Il y a une phrase près du début des mémoires de Yiyun Li à laquelle je n'ai cessé de penser depuis que je l'ai lue : «Le verbe qui ne meurt jamais, c'est être. Vincent a été, est et sera toujours Vincent. James a été, est et sera toujours James.» Je reviens à la grammaire. Pas au deuil — le deuil est évident, énorme, incontenable — mais à la grammaire. Li a perdu son fils Vincent en 2017, à 16 ans, et son fils James en 2024, à 19 ans. Tous deux par suicide. Things in Nature Merely Grow est ce qu'elle a écrit après.
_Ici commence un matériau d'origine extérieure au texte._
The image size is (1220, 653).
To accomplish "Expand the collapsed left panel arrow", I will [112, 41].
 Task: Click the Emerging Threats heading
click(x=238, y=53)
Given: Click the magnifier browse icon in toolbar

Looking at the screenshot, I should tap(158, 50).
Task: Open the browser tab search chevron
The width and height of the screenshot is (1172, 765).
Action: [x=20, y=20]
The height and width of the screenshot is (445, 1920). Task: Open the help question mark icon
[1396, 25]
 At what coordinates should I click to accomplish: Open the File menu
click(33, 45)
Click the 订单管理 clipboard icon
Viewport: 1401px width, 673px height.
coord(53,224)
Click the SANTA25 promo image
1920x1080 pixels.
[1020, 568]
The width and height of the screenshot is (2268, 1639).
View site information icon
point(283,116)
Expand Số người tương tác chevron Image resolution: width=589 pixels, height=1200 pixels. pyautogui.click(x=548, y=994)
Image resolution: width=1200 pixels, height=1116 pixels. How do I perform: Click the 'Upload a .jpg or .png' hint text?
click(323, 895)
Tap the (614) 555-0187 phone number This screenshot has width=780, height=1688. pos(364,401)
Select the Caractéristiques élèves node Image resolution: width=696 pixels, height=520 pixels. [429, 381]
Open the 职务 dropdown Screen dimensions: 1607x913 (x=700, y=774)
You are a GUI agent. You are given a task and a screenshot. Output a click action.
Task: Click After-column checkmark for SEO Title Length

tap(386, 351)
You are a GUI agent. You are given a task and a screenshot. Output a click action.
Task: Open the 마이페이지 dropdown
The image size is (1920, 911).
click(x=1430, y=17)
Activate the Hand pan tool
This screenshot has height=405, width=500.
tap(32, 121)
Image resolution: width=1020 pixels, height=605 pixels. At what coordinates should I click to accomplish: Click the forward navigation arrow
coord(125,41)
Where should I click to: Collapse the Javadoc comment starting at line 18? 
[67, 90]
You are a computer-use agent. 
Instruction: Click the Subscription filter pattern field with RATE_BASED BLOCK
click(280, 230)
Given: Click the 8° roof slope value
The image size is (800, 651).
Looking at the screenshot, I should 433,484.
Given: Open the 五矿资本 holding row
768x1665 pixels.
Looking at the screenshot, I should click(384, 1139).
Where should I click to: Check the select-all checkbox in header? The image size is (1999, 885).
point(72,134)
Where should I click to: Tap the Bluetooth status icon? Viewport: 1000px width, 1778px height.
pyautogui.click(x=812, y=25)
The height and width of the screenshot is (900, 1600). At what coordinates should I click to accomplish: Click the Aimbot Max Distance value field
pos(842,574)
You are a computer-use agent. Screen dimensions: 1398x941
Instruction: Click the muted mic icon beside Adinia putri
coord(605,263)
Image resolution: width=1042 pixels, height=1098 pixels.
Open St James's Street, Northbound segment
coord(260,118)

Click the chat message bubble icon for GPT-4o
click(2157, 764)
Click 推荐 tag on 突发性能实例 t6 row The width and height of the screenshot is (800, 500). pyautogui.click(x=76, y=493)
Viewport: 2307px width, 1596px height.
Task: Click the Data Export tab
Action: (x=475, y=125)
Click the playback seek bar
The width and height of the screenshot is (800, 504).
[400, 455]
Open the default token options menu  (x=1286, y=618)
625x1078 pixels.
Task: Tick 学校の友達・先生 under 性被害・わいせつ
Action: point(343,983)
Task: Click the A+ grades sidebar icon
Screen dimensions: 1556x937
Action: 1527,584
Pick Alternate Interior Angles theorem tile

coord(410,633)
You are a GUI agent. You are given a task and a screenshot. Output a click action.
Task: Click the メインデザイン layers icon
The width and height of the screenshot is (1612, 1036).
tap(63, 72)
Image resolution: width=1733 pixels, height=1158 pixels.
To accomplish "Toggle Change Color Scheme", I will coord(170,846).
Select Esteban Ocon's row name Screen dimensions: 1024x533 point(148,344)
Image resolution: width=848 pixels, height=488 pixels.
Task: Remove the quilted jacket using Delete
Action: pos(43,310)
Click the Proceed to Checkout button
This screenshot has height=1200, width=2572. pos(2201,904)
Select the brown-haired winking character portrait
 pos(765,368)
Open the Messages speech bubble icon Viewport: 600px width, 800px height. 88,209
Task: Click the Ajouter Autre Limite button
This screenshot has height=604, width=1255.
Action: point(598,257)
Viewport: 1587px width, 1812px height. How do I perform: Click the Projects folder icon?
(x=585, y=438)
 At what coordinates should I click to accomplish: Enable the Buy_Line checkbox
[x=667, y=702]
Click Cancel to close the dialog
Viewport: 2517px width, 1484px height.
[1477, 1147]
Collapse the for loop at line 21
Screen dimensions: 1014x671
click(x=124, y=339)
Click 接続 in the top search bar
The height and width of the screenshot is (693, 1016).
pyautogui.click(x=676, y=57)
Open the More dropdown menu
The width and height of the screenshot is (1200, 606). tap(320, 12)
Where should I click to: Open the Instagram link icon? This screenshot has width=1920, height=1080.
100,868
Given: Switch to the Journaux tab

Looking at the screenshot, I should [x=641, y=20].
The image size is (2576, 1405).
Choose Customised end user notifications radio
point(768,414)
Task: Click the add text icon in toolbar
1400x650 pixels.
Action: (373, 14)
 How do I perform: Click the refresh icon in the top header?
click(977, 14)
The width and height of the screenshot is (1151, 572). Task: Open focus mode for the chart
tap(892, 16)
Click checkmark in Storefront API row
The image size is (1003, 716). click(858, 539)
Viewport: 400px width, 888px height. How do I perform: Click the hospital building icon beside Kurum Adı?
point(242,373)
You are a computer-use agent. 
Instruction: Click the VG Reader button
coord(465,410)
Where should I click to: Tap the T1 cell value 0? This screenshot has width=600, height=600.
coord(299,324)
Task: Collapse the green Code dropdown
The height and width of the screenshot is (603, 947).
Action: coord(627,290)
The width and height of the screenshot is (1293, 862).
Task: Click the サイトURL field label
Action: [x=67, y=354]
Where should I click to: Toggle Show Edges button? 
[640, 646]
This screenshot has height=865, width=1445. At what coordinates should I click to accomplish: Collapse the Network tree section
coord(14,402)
Le Prix Pulitzer des Mémoires 2026 est allé à ce livre. Le jury l'a décrit comme «un récit profondément émouvant et révélateur d'une écrivaine, des mémoires austères et défaits d'acceptation qui se concentrent sur les faits, le langage et la persistance de la vie». Li n'écrit pas sur la mort, exactement — elle écrit sur ce qui lui survit, dans le langage, dans le verbe «être».

Li est née en Chine, a émigré aux États-Unis et est devenue écrivaine en anglais — sa deuxième langue. L'anglais est la langue dans laquelle elle a pleuré, dans laquelle elle a rendu ses fils permanents à travers la prose. Things in Nature Merely Grow est, entre autres choses, une méditation sur ce que le langage peut et ne peut pas porter.

Le livre est silencieux, presque délibérément austère, et refuse la consolation sous toute forme évidente. Il ne s'explique pas et ne se résout pas. Il déclare, et laisse les faits s'accumuler jusqu'à ce que quelque chose se déplace. L'édition portugaise utilise un mot qui saisit quelque chose que le titre anglais ne réussit pas : «transformador» — transformateur. C'est peut-être cela que le Pulitzer a reconnu.